PROBLEM STATEMENT: Exactly repeat the full listing that follows.

MATERIAL PROVIDED:

..............................

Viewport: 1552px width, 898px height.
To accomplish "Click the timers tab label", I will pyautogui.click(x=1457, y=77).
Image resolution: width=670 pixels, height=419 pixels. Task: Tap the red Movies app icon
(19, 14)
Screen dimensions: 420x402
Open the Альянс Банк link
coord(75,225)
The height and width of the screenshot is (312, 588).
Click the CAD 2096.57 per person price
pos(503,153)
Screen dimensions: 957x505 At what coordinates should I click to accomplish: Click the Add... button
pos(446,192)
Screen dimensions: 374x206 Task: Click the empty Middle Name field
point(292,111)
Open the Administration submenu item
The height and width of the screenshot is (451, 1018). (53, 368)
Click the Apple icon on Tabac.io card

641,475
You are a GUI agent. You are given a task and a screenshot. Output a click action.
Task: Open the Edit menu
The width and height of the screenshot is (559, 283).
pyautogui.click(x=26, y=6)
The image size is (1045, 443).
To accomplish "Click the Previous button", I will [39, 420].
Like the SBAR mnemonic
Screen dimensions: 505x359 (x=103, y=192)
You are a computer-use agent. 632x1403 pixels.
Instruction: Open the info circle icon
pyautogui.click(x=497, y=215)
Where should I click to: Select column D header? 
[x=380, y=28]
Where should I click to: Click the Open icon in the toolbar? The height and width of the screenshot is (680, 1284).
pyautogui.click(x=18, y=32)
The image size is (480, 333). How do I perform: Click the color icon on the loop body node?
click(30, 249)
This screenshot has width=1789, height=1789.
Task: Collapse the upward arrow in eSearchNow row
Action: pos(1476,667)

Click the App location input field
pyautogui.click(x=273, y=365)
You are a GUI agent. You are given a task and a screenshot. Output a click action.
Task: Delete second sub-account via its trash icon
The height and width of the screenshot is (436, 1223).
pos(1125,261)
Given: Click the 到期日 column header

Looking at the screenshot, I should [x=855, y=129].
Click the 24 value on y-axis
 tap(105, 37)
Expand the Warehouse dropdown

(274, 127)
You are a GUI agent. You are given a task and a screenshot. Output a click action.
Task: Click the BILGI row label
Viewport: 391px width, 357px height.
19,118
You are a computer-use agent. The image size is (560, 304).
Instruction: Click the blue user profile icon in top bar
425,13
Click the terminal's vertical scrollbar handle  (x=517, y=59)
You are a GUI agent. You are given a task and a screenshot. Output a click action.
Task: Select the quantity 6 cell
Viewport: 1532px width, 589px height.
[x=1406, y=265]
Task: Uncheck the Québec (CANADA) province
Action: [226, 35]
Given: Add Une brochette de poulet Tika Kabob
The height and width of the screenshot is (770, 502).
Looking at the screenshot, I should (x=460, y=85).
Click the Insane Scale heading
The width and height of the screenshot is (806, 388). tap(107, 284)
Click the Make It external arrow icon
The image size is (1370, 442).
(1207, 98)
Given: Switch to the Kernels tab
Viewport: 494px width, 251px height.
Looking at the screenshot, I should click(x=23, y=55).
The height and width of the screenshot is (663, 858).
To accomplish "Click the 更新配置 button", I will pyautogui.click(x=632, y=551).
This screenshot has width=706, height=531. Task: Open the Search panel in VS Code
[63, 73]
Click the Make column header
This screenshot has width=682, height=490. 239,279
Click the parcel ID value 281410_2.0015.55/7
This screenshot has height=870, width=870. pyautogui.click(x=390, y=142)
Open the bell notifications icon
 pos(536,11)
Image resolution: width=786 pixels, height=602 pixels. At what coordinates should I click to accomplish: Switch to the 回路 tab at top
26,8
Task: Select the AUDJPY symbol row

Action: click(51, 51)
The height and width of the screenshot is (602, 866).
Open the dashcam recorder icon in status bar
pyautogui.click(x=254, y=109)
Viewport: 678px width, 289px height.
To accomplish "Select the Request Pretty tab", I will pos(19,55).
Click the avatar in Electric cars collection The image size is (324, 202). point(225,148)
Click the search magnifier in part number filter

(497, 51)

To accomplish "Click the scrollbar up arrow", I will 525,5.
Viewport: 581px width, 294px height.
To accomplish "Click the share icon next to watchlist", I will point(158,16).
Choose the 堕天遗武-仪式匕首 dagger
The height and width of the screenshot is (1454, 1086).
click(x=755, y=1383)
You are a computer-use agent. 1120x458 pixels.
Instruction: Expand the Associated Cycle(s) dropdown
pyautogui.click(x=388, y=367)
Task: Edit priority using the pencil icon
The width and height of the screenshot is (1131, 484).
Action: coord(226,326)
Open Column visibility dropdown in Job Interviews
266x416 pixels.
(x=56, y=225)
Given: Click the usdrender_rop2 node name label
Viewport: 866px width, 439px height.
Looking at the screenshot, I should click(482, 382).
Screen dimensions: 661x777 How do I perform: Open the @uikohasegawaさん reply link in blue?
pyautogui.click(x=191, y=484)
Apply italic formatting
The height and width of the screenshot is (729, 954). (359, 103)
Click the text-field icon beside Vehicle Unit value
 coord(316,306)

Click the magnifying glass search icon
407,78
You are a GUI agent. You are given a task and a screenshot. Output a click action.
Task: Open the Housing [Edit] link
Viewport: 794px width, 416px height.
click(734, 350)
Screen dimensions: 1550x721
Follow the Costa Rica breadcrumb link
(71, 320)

..............................

RESULT OF THE TASK:
Viewport: 1552px width, 898px height.
To accomplish "Click the timers tab label", I will pyautogui.click(x=1457, y=77).
Image resolution: width=670 pixels, height=419 pixels. Task: Tap the red Movies app icon
(19, 14)
Screen dimensions: 420x402
Open the Альянс Банк link
coord(75,225)
The height and width of the screenshot is (312, 588).
Click the CAD 2096.57 per person price
pos(503,153)
Screen dimensions: 957x505 At what coordinates should I click to accomplish: Click the Add... button
pos(446,192)
Screen dimensions: 374x206 Task: Click the empty Middle Name field
point(292,111)
Open the Administration submenu item
The height and width of the screenshot is (451, 1018). (53, 368)
Click the Apple icon on Tabac.io card

641,475
You are a GUI agent. You are given a task and a screenshot. Output a click action.
Task: Open the Edit menu
The width and height of the screenshot is (559, 283).
pyautogui.click(x=26, y=6)
The image size is (1045, 443).
To accomplish "Click the Previous button", I will [39, 420].
Like the SBAR mnemonic
Screen dimensions: 505x359 (x=103, y=192)
You are a computer-use agent. 632x1403 pixels.
Instruction: Open the info circle icon
pyautogui.click(x=497, y=215)
Where should I click to: Select column D header? 
[x=380, y=28]
Where should I click to: Click the Open icon in the toolbar? The height and width of the screenshot is (680, 1284).
pyautogui.click(x=18, y=32)
The image size is (480, 333). How do I perform: Click the color icon on the loop body node?
click(30, 249)
This screenshot has width=1789, height=1789.
Task: Collapse the upward arrow in eSearchNow row
Action: pos(1476,667)

Click the App location input field
pyautogui.click(x=273, y=365)
You are a GUI agent. You are given a task and a screenshot. Output a click action.
Task: Delete second sub-account via its trash icon
The height and width of the screenshot is (436, 1223).
pos(1125,261)
Given: Click the 到期日 column header

Looking at the screenshot, I should [x=855, y=129].
Click the 24 value on y-axis
 tap(105, 37)
Expand the Warehouse dropdown

(274, 127)
You are a GUI agent. You are given a task and a screenshot. Output a click action.
Task: Click the BILGI row label
Viewport: 391px width, 357px height.
19,118
You are a computer-use agent. The image size is (560, 304).
Instruction: Click the blue user profile icon in top bar
425,13
Click the terminal's vertical scrollbar handle  (x=517, y=59)
You are a GUI agent. You are given a task and a screenshot. Output a click action.
Task: Select the quantity 6 cell
Viewport: 1532px width, 589px height.
[x=1406, y=265]
Task: Uncheck the Québec (CANADA) province
Action: [226, 35]
Given: Add Une brochette de poulet Tika Kabob
The height and width of the screenshot is (770, 502).
Looking at the screenshot, I should (x=460, y=85).
Click the Insane Scale heading
The width and height of the screenshot is (806, 388). tap(107, 284)
Click the Make It external arrow icon
The image size is (1370, 442).
(1207, 98)
Given: Switch to the Kernels tab
Viewport: 494px width, 251px height.
Looking at the screenshot, I should click(x=23, y=55).
The height and width of the screenshot is (663, 858).
To accomplish "Click the 更新配置 button", I will pyautogui.click(x=632, y=551).
This screenshot has width=706, height=531. Task: Open the Search panel in VS Code
[63, 73]
Click the Make column header
This screenshot has width=682, height=490. 239,279
Click the parcel ID value 281410_2.0015.55/7
This screenshot has height=870, width=870. pyautogui.click(x=390, y=142)
Open the bell notifications icon
 pos(536,11)
Image resolution: width=786 pixels, height=602 pixels. At what coordinates should I click to accomplish: Switch to the 回路 tab at top
26,8
Task: Select the AUDJPY symbol row

Action: click(51, 51)
The height and width of the screenshot is (602, 866).
Open the dashcam recorder icon in status bar
pyautogui.click(x=254, y=109)
Viewport: 678px width, 289px height.
To accomplish "Select the Request Pretty tab", I will pos(19,55).
Click the avatar in Electric cars collection The image size is (324, 202). point(225,148)
Click the search magnifier in part number filter

(497, 51)

To accomplish "Click the scrollbar up arrow", I will 525,5.
Viewport: 581px width, 294px height.
To accomplish "Click the share icon next to watchlist", I will point(158,16).
Choose the 堕天遗武-仪式匕首 dagger
The height and width of the screenshot is (1454, 1086).
click(x=755, y=1383)
You are a computer-use agent. 1120x458 pixels.
Instruction: Expand the Associated Cycle(s) dropdown
pyautogui.click(x=388, y=367)
Task: Edit priority using the pencil icon
The width and height of the screenshot is (1131, 484).
Action: coord(226,326)
Open Column visibility dropdown in Job Interviews
266x416 pixels.
(x=56, y=225)
Given: Click the usdrender_rop2 node name label
Viewport: 866px width, 439px height.
Looking at the screenshot, I should click(482, 382).
Screen dimensions: 661x777 How do I perform: Open the @uikohasegawaさん reply link in blue?
pyautogui.click(x=191, y=484)
Apply italic formatting
The height and width of the screenshot is (729, 954). (359, 103)
Click the text-field icon beside Vehicle Unit value
 coord(316,306)

Click the magnifying glass search icon
407,78
You are a GUI agent. You are given a task and a screenshot. Output a click action.
Task: Open the Housing [Edit] link
Viewport: 794px width, 416px height.
click(734, 350)
Screen dimensions: 1550x721
Follow the Costa Rica breadcrumb link
(71, 320)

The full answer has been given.